ゆるやかな

一日二箱四十本。これが俺に生きている実感を与えてくれる物であり、いずれ俺に死を与える物だ。
原付のハンドルを捻って走る。対向車線を駆け抜けていく大型トラックとすれ違いざまに考える。
「今ここでトラック目がけてハンドルを切ったらどうなるんだろう」
会社に着くと、上司が何か話しかけてくる。肯定寄りの曖昧な返事を返しながら、考える。
「今ここでこいつの顔をおもいきり殴ったらどうなるんだろう」
住んでいるマンションのベランダ。洗濯物を干しながら地面を見下ろし考える。
「今ここで飛び降りたらどうなるんだろう」
恐らく一生実現できないであろう疑問をいくつか抱えながら今日も生きている。
ここでこれをしたらどうなるのか、ここでこう言ったら相手はどんな顔をするのか。好奇心とはまた違う衝動的自殺行為。それは致命的でも社会的でもなんでも良くて、結果的に自分の姿形や立場がめちゃめちゃになっても、なんでも良い。しかし常日頃から考えている「疑問」を実行に移せないのは、やはり自分が可愛いからで、更には観てない映画や聴きそびれた新譜、完結してない漫画といったものに足を引っ張られて、今日も生きている。
だから結局、俺にとって一日二箱四十本が、あり合わせの度胸で出来る最大の自殺行為なのだ。こうするしかない。

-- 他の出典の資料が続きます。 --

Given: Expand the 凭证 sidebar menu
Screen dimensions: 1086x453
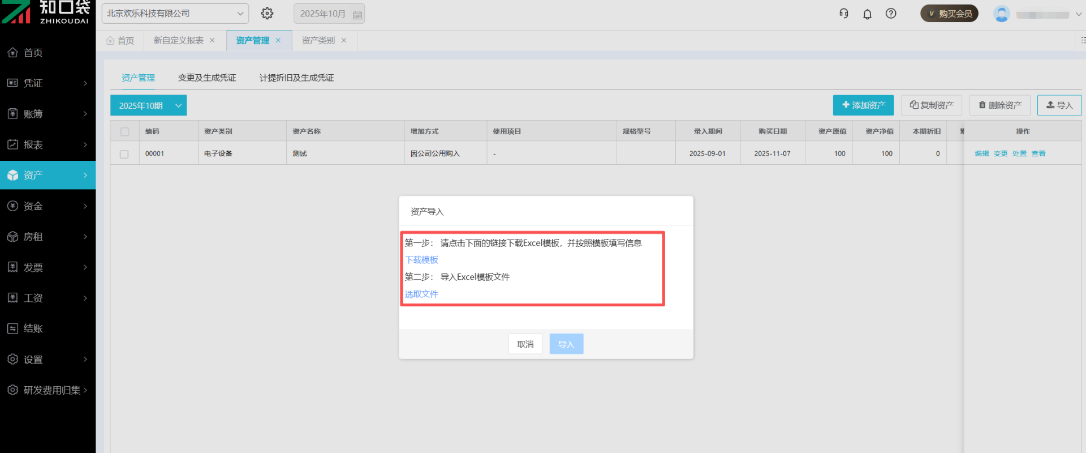Looking at the screenshot, I should (48, 83).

熱湯に入れたカエルは驚いて逃げ出すが、温度が徐々に上がっていく水に入れたカエルは逃げることなく茹って死ぬ。それと同じように、俺はゆるやかに寿命を削っている。
ゆっくりと、しかし常人よりは速いスピードで死んでいくことが、楽な生き方だと信じている。
近い将来、血反吐を吐いてのたうち回って白い部屋で寝たきりになっても
「今ここでナースコールを押さなければどうなるんだろう」
などと考えるのだろうか。
今夜も一箱450円で買える毒に火をつけて、吸って、吐く。
これで俺の人生はオーケイだ。きっと。